WORK TASK => From the records, return each line that has the word "agent" in it.
==============================
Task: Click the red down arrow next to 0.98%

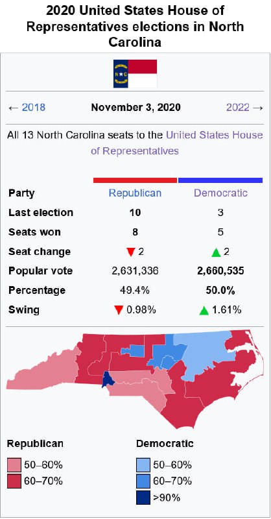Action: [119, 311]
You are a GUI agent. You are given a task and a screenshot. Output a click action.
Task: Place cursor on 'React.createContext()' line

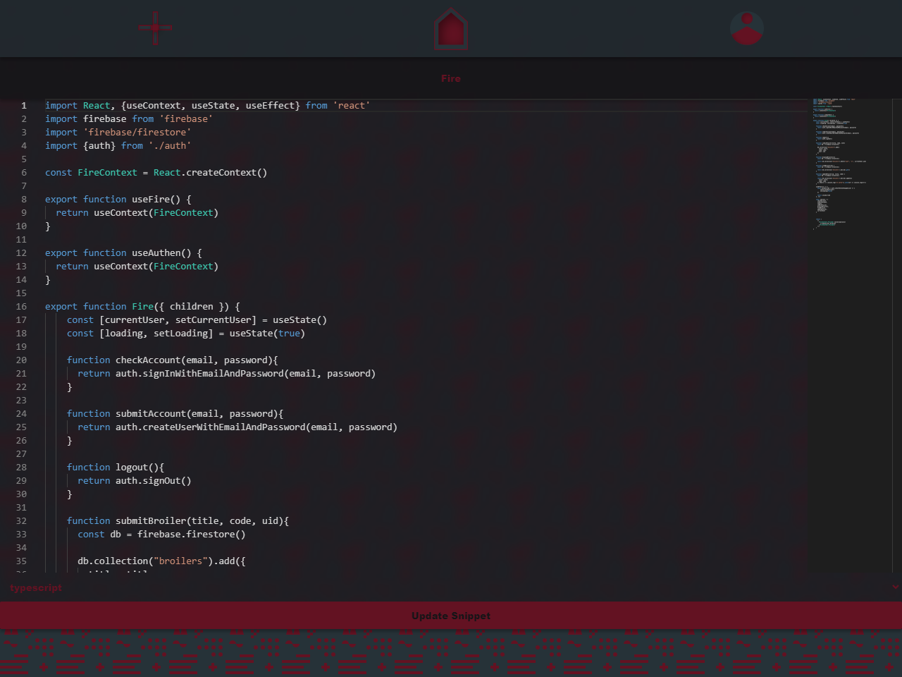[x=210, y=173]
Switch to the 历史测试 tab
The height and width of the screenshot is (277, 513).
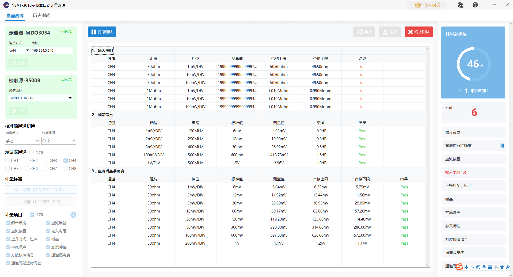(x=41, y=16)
==============================
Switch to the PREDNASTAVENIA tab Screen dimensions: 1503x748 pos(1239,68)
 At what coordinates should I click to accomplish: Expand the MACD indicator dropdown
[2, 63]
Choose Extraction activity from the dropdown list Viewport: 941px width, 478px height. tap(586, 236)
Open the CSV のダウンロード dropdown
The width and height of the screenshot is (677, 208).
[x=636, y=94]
==============================
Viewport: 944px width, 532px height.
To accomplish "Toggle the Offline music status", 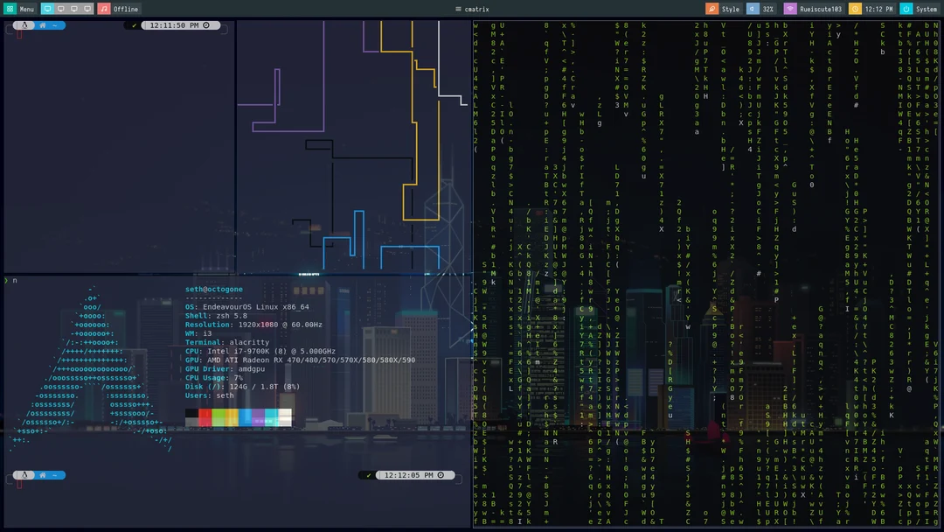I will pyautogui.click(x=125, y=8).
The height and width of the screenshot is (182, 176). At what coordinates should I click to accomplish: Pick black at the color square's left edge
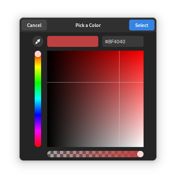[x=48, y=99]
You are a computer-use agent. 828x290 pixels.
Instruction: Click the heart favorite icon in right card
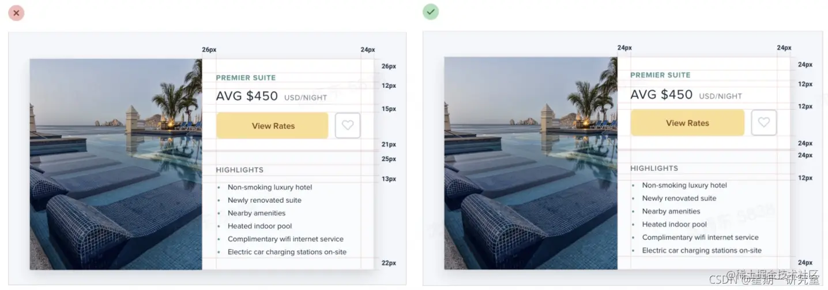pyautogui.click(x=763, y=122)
==============================
RESPONSE =>
You are a GUI agent. You are given a task and a screenshot. Output a click action.
You are a computer-use agent. 828x290 pixels.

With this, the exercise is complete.